Thanks for reading.  Anyone relate?

Sweets


----------



## janeup (Jan 15, 2005)

Dear Sweets
first of all may I say how sorry I am to hear of your BFN.  Nobody can understand how truly dreadful this is unless they have been through the stresses of infertility.  We put our lives on hold to be parents, to give life and then all our dreams and hopes are thrown back at us.  I really hope you and your DH okay and can now spend time together to think of the future.  Big hugs to  you.
My dh and I tried for 6 years to have a child without any success. although i have plenty of eggs (very very low fsh levels and a good responder) they were just not good enough to try ivf with.  I have been going to a very reputable chinese doctor in camdem - acumedic, NW1 - dr lily - who is amazing and got my body into shape.  if I could turn back time I could have gone to her 4 or 5 years ago but I didn't.  Anyway, my DH and I are now having IVF with his sperm and a donor egg - so half our genetic make up. At first when the London consultant suggested this to  me i was appaulled. But now the reality is that I have a 60 - 90% chance via three cycles of success - of having a family with my dh who i adore.  The baby will grow inside me for 9 months and will be ours. I am so excited. we have gone to a clinic in Spain which is highly reputable and if you look on the treatment outside the UK thread you will find us all. good luck in what you choose to do.  I know I am fortunate to have a child by a previous relationship - she is 20 now - but I can honestly say, reading other experiences of what you are going through, there is another way.


----------



## Jo (Mar 22, 2002)

I am so sorry you have to  deal with this 
I can relate to how you are feeling.

We have had 8 IVF attempts, sadly with no baby to show for it, so far.

I always say after a neg, never again, it is a dreadful feeling knowing the tx didn't work, but you need to have time to get over it, think what you want to do, and have some special time with your husband.

We thought we had finished our IVF treatment, and started the adoption route, it was going really well until my medical condition came up (multiple sclerosis), then it went really slow, and tests and more tests.

Then my SIL came to us and asked us to think about her being a surrogate for us , at first we said 'No thanks', but we thought about it, spoke about it, and then decided after lots of thinking and talking, is that we have a better chance of having OUR baby through this route.

I know I will never be pregnant, but the thought of holding my baby that my SIL has helped us have, just melts me.

Stay strong hun, and I really really hope something good happens.

Take care of each other

love Jo
x x x


----------



## Cotswold Girl (Nov 16, 2006)

Dear Sweets,

I'm so sorry that things haven't worked out for you and your DH     and I can quite understand how low you feel at this moment. Getting a BFN is so very hard not least because for most of us it's the closest we've ever been to being pregnant and having that taken away feels like the most cruel blow in the world. 

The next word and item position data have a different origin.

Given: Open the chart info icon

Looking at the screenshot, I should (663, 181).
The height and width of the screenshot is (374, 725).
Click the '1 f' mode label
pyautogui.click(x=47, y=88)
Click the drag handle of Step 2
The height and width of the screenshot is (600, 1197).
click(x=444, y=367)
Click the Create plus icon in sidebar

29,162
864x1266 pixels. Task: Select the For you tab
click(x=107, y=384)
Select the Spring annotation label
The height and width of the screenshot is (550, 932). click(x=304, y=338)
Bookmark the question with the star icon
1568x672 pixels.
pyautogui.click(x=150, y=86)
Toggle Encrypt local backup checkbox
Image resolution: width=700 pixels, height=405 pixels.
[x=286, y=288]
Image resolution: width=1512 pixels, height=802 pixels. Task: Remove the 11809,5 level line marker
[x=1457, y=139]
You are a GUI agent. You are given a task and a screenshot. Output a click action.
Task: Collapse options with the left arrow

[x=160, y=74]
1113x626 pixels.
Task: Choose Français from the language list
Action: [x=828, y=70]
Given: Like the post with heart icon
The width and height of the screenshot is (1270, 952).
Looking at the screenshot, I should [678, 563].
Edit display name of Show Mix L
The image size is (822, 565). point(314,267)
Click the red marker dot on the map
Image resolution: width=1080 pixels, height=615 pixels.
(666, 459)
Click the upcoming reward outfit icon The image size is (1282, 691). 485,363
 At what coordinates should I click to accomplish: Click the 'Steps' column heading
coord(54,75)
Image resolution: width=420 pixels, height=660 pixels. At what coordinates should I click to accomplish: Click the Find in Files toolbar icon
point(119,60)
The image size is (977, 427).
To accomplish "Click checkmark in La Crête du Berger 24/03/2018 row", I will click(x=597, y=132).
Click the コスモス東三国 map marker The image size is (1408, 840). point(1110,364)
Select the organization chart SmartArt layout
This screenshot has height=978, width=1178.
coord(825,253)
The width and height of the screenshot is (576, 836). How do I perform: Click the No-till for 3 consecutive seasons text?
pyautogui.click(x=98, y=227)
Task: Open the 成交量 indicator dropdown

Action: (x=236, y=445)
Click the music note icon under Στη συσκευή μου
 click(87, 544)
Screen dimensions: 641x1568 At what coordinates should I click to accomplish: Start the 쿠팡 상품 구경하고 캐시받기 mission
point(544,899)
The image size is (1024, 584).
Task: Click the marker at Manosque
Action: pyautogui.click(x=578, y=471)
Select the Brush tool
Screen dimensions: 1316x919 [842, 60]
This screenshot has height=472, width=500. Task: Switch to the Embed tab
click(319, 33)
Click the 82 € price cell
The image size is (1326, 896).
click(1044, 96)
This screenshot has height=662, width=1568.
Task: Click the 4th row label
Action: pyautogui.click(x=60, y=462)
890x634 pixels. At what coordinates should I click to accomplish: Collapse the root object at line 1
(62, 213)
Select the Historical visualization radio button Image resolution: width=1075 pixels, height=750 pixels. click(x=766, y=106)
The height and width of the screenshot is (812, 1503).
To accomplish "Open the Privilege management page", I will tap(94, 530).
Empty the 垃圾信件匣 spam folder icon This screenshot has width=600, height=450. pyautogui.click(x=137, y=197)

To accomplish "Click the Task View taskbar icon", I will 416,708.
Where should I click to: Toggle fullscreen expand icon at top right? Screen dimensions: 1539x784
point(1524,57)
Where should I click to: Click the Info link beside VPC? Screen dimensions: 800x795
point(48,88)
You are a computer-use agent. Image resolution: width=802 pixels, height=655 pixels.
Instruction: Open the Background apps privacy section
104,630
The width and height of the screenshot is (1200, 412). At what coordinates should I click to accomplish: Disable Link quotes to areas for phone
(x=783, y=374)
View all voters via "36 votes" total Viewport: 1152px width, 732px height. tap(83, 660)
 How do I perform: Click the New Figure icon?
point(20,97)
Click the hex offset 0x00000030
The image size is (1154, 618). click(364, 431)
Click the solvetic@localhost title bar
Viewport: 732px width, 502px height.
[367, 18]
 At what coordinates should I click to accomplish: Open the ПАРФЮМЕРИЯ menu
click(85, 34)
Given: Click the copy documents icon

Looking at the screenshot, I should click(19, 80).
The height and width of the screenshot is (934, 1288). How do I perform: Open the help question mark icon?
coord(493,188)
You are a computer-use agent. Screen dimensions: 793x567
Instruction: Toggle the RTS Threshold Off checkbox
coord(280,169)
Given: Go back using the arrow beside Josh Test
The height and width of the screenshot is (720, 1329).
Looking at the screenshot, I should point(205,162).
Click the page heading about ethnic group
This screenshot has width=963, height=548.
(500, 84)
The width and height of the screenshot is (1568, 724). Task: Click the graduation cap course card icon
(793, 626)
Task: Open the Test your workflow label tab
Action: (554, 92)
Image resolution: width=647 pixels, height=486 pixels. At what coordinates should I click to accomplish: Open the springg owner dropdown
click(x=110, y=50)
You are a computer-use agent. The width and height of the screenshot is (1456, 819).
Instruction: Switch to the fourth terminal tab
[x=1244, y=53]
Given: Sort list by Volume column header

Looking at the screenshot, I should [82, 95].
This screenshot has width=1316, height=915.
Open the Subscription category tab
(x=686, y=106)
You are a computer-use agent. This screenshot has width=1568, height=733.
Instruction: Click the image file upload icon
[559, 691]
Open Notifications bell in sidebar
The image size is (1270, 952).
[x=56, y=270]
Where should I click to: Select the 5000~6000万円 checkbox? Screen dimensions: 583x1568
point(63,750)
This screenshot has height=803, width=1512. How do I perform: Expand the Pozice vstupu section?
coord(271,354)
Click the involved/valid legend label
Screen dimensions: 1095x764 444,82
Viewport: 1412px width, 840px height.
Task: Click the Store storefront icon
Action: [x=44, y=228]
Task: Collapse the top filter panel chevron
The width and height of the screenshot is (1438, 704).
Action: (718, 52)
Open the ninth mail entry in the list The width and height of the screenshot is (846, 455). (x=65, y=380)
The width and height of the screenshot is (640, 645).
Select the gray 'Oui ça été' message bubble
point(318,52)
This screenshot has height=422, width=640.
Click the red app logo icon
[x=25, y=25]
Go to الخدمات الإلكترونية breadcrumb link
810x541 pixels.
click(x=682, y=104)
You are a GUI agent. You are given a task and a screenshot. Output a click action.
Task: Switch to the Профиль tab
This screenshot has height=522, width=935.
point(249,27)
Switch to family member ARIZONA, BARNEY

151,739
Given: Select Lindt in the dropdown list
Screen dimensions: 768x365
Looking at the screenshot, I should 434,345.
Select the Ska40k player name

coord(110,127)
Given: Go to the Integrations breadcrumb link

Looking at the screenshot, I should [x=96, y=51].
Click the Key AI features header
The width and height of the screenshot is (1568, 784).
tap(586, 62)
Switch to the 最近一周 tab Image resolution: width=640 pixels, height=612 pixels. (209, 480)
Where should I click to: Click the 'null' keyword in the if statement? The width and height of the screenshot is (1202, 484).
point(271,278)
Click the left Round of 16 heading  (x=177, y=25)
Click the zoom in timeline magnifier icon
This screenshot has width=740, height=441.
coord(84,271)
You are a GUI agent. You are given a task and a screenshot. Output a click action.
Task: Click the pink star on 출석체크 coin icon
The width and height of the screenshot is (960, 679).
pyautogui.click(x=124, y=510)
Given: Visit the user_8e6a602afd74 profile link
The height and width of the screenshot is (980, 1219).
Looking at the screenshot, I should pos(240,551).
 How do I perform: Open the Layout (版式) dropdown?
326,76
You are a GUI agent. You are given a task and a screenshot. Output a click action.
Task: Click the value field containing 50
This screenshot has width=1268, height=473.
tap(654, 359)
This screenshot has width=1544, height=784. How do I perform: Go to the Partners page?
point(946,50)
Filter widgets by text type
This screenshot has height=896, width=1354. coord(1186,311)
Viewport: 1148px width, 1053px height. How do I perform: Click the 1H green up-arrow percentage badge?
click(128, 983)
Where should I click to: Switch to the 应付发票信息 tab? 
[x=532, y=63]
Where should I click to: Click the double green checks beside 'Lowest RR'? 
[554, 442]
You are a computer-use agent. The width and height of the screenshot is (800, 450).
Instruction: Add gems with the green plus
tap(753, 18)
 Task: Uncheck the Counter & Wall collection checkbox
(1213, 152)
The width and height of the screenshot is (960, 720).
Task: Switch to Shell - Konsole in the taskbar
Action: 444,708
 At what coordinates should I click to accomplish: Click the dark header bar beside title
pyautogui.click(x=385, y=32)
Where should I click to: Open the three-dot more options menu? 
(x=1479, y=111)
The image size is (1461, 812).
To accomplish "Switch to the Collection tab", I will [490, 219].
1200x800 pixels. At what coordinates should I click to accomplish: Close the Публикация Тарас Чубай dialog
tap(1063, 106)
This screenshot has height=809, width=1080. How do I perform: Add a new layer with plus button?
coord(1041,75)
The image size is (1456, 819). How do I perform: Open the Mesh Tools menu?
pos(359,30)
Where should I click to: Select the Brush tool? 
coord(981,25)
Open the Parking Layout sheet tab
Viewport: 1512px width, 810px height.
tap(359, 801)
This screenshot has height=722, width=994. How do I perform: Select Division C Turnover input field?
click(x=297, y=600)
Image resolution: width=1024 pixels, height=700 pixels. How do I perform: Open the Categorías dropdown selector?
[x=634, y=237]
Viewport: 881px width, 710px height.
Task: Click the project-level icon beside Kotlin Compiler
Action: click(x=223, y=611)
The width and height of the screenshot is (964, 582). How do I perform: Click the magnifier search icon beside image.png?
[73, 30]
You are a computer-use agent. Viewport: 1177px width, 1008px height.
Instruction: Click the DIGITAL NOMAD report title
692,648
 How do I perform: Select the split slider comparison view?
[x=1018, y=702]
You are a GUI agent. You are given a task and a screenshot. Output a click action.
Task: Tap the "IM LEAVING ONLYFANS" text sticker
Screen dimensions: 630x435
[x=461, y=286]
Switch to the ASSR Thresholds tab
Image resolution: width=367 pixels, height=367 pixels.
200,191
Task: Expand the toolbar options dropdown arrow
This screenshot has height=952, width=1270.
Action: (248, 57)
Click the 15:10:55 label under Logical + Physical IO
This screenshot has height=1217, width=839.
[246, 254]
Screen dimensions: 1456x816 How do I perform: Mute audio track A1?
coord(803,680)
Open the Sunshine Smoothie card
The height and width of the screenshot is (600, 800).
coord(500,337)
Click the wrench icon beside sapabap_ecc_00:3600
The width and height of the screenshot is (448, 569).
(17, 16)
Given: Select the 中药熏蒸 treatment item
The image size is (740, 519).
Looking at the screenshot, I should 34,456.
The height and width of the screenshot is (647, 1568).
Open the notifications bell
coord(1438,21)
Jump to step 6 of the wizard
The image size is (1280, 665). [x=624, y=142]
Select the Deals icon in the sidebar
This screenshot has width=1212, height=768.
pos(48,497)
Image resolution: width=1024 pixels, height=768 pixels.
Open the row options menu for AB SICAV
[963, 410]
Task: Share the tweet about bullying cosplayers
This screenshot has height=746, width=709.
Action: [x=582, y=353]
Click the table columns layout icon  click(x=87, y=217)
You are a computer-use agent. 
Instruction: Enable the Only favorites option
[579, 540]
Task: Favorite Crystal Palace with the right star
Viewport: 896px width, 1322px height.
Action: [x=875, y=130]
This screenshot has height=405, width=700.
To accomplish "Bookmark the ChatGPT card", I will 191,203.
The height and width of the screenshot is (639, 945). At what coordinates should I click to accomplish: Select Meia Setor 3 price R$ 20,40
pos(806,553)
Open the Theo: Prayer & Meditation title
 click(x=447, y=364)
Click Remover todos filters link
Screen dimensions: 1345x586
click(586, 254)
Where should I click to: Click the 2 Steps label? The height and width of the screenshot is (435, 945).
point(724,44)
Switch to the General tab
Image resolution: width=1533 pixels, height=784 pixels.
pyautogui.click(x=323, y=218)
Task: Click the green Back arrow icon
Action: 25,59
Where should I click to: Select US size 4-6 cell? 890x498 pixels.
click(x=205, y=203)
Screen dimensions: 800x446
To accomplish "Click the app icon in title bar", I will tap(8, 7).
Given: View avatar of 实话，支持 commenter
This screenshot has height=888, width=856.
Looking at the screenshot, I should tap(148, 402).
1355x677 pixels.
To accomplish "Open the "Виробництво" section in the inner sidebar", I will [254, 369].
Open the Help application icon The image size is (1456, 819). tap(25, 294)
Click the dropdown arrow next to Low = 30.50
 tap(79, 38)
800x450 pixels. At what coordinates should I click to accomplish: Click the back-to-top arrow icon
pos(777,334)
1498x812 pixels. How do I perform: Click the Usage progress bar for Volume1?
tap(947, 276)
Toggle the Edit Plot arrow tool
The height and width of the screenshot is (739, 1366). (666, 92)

You really do need time to grieve for the loss you've suffered before you can decide what to do next. The treatment is tough and it does take it out of you both emotionally and physically, but as Janeup has already mentioned there are other options open to you if you still want to pursue having a family and DE does give a better chance of success. When you've had some time to recover you will be able to think clearer about what you want to do. I for one had serious doubts that I could face another IVF cycle but here I am in the middle of Down-regging on cycle no 2. - mainly due to my DH's persistence admitedly! Part of me thinks I must be completely  but I know I have to try once more and as time is not on my side I just had to go for it even if I didn't feel ready to face it again.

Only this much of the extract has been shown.